Hey everyone! I have a question relating to Prefect Cloud and authenticating with AWS. We're attempt...
t
Hey everyone! I have a question relating to Prefect Cloud and authenticating with AWS. We're attempting to add an S3 results backend to our flows but we're running into:
Copy code
ClientError('An error occurred (AccessDenied) when calling the PutObject operation: Access Denied')
We have tried adding a secret 'AWS_CREDENTIALS' to our team secrets, as mentioned here https://docs.prefect.io/core/concepts/secrets.html#default-secrets but this did not work in Cloud, only when running locally.
b
Hey Thomas, what kind of environment are your flows running in?
(ECS, Kubernetes, etc)
t
Hey Billy, we're registering the flows like this:
Copy code
flow.storage = Docker(
            registry_url="",
            image_name="",
            base_image="",
            local_image=True,
        )

flow.executor = LocalExecutor()
flow.run_config = KubernetesRun()
flow.register(project_name="example-project")
(so running in Kubernetes)
b
I can't speak to the prefect specific issues here (although I don't think you need
LocalExecutor
at all) ... but you're going to need to attach some IAM permissions to your kubernetes container.
In my org we do this by linking the appropriate IAM role to a Kubernetes Service Account, which gets attached to the prefect flow using the
KubernetesRun
object
s
Hi Billy, I'm @Thomas Weatherston’s colleague, here's a few more points of context... We usually use a DaskExecutor but were just trying to simplify as many things as possible for debugging purposes.
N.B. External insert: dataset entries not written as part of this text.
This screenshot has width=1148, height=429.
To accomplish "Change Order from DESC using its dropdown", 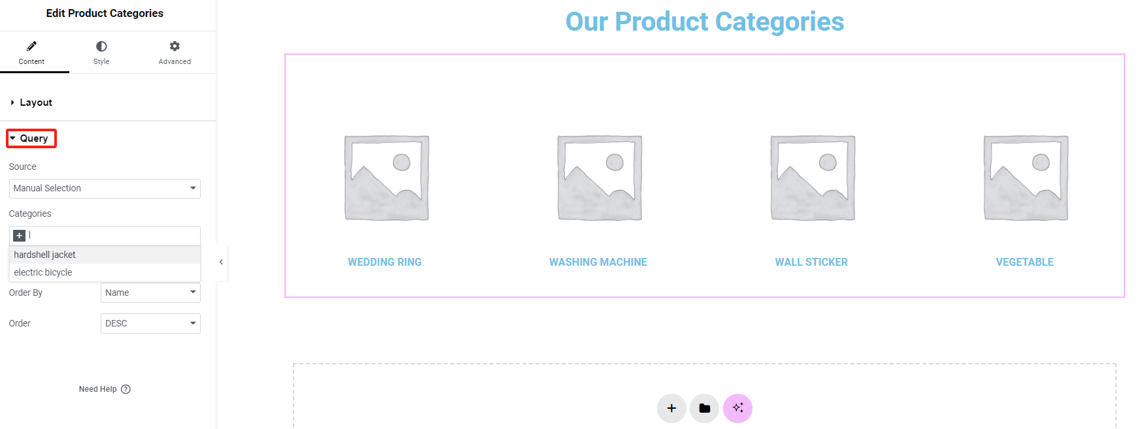I will click(150, 323).
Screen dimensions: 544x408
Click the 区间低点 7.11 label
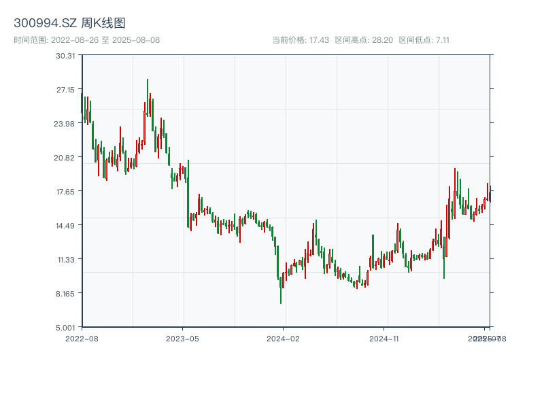[424, 40]
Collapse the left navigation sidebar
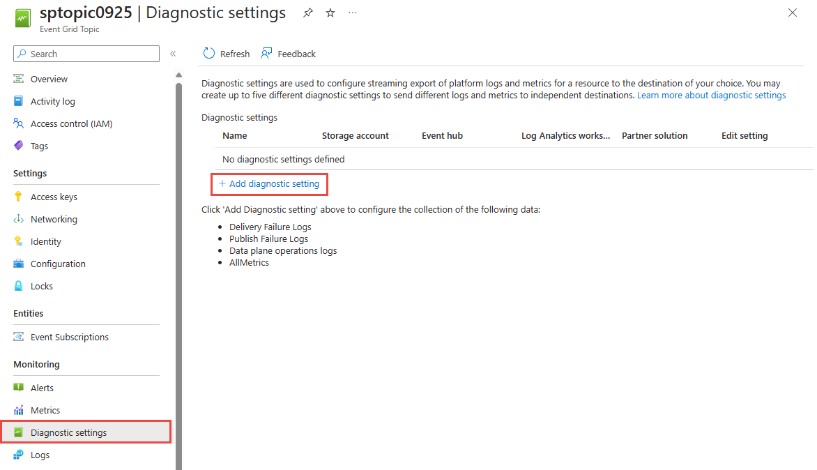Viewport: 817px width, 470px height. coord(173,52)
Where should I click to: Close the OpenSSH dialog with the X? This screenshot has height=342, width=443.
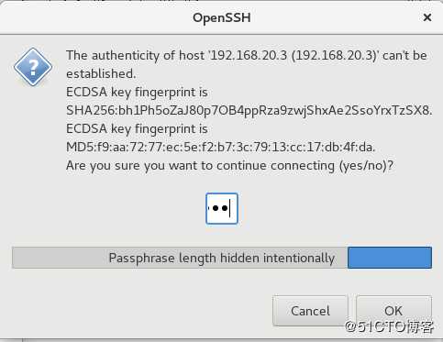(x=427, y=17)
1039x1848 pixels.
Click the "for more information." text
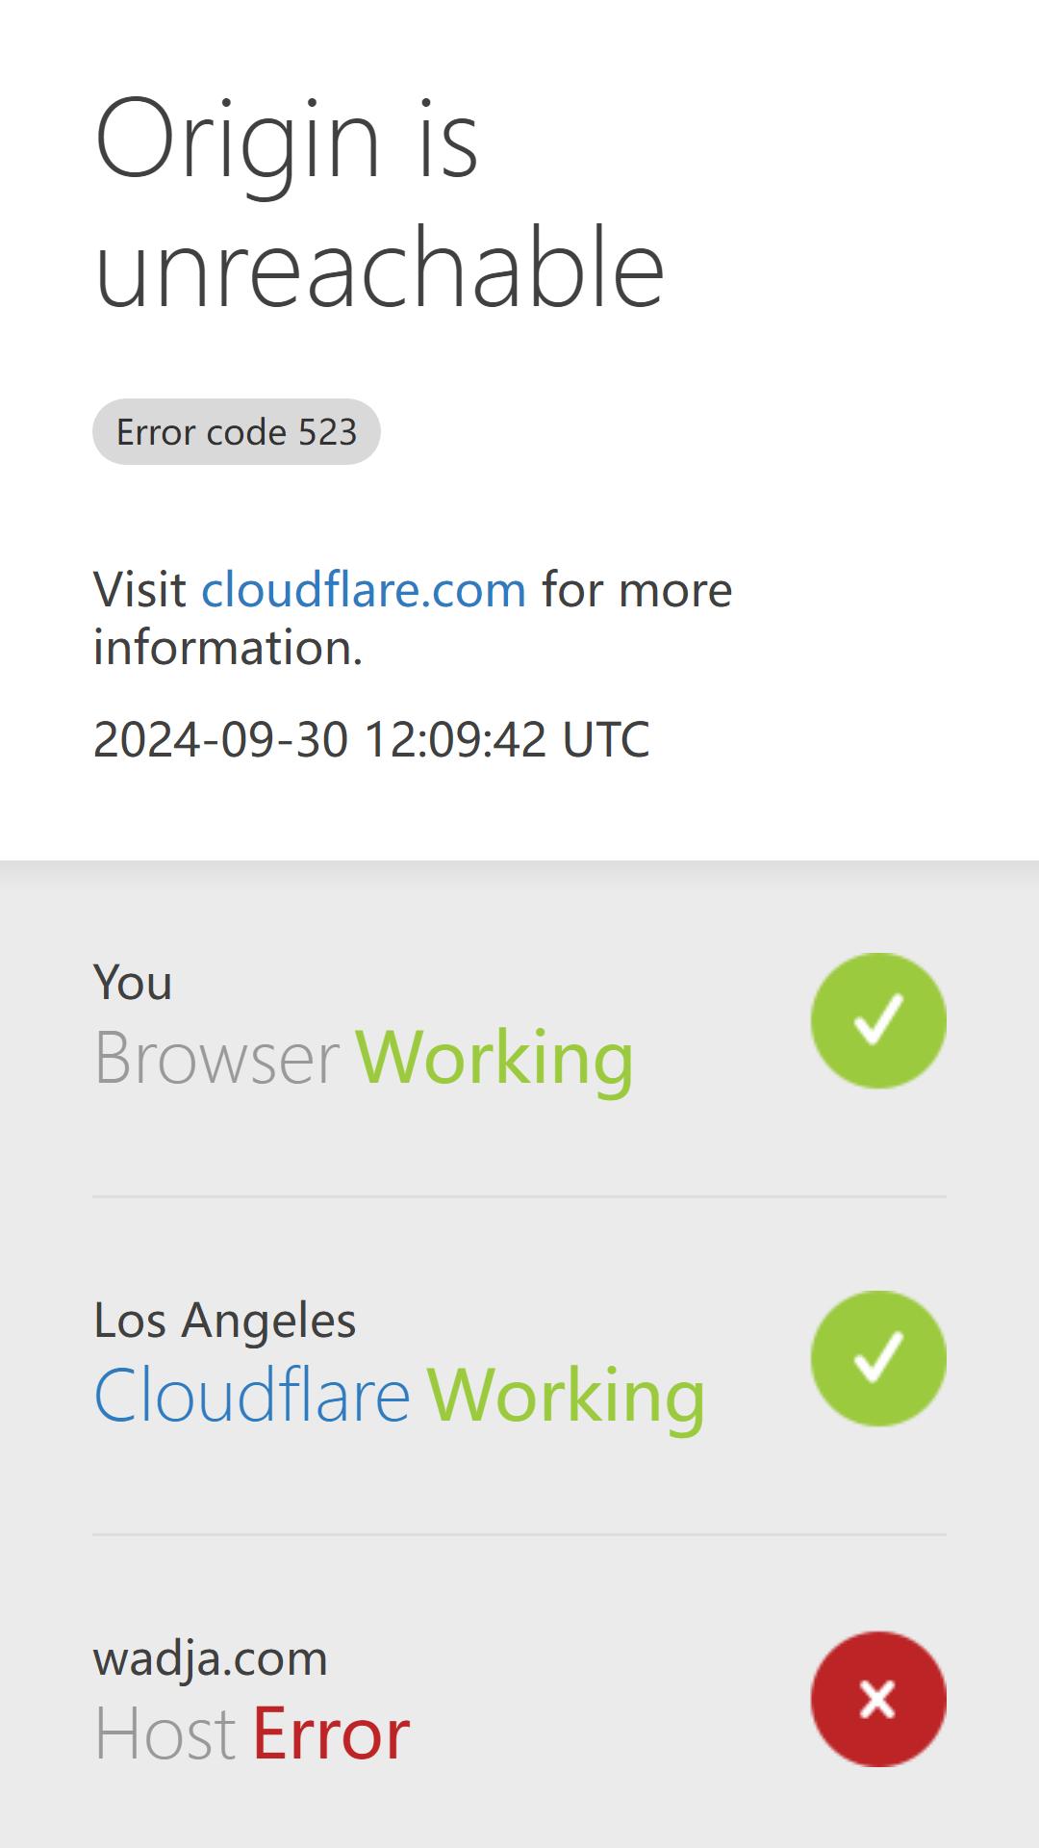pos(413,618)
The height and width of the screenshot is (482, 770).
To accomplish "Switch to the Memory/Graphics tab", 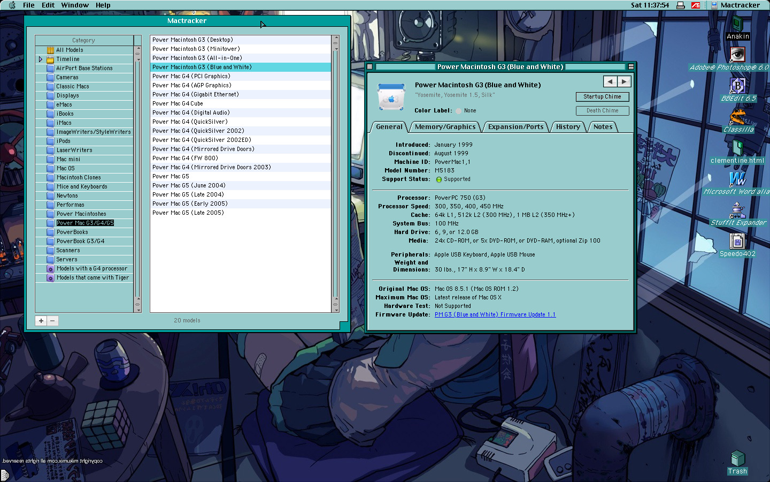I will (x=445, y=127).
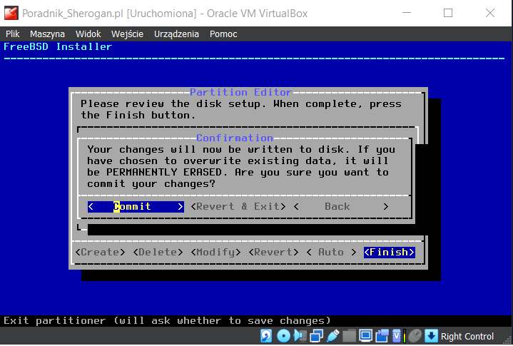The image size is (513, 346).
Task: Open the Wejście menu
Action: 128,34
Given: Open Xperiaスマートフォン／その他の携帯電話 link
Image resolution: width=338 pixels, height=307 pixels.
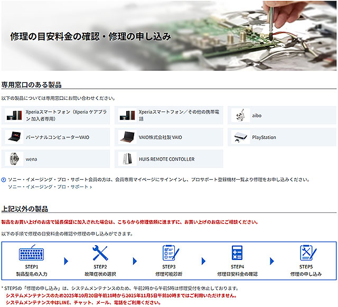Looking at the screenshot, I should pyautogui.click(x=179, y=115).
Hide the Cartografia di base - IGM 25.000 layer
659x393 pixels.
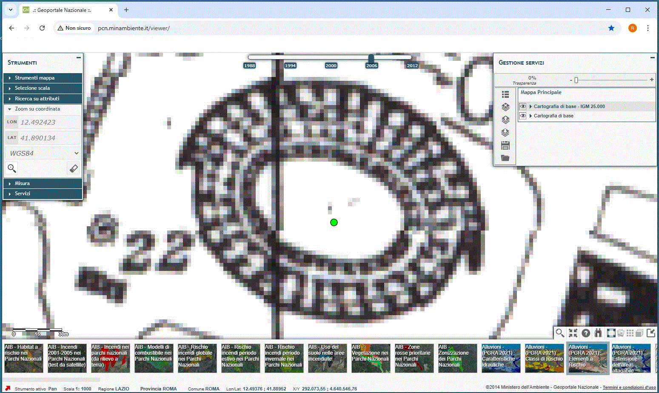pyautogui.click(x=523, y=106)

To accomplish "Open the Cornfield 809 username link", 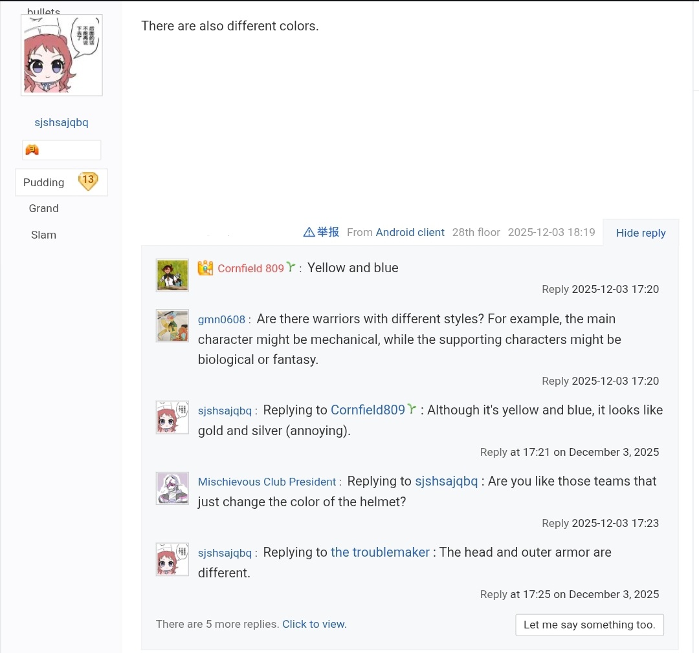I will 250,268.
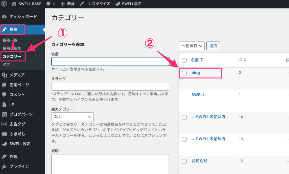Click the 名前 category name input field

(x=110, y=61)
We could try to supply the aws boto credentials in some other way - for example environment variable through kubernetes secrets - but prefect secrets seems to be the recommended way (and easiest). Inspecting the prefect code, I can see that the credentials are fetched from the context https://github.com/PrefectHQ/prefect/blob/master/src/prefect/utilities/aws.py#L65 When we log the context in a prefect task, the secrets is an empty dictionary. Interestingly this is not the case when we run the flow locally using LocalRun. So perhaps that is our real issue - that the prefect context is not correct when inspected from within our task running in Kubernetes?
b
Hey Sam. Can I ask what kind of values you are populating the AWS_CREDENTIALS with? Keys belonging to an IAM user?
s
Yes exactly, a json object with ACCESS_KEY and SECRET_ACCESS_KEY, from an IAM user. When we fetch the AWS_CREDENTIALS using a Prefect task, and use the boto library directly I can successfully upload a file to our s3 results bucket
But given that the secrets in prefect context is empty - I suspect that the credentials are not the issue
b
locally, your process is likely using your profile or some other configuration, so i'm not surprised that local vs k8s gives different results. you are definitely getting an AWS error, which tells us that boto3 is not using the credentials.
anyway i'm sorry i'm not actually helping, I yield to the prefect knowers.
I wonder if prefect knows that this is a secret value and is therefore not writing the value to logs? that would be a smart design decision...
t
we appreciate you taking time out of your day regardless 🙂
b
good luck! curious to hear what the solution is.
s
When we are running locally - we are actually using a docker container and so it should be isolated from our own profile. We'll try to reproduce on a minimal example that we can share. Yes - thanks for your time Billy 🙂
🇳🇵 1
k
Hey guys, I think the team secrets should work. Are you testing this with
flow.run()
or are you registering and running it?
Yep a minimal example would help me see how you’re using it if you can reproduce.
s
Hi @Kevin Kho, here is a minimal example:
Copy code
import os
import sys


import prefect
from prefect.engine.results import S3Result
from prefect import task, Flow
from prefect.run_configs import KubernetesRun, LocalRun
from prefect.storage import Docker

s3_result = S3Result(bucket=os.environ["bucket_name"])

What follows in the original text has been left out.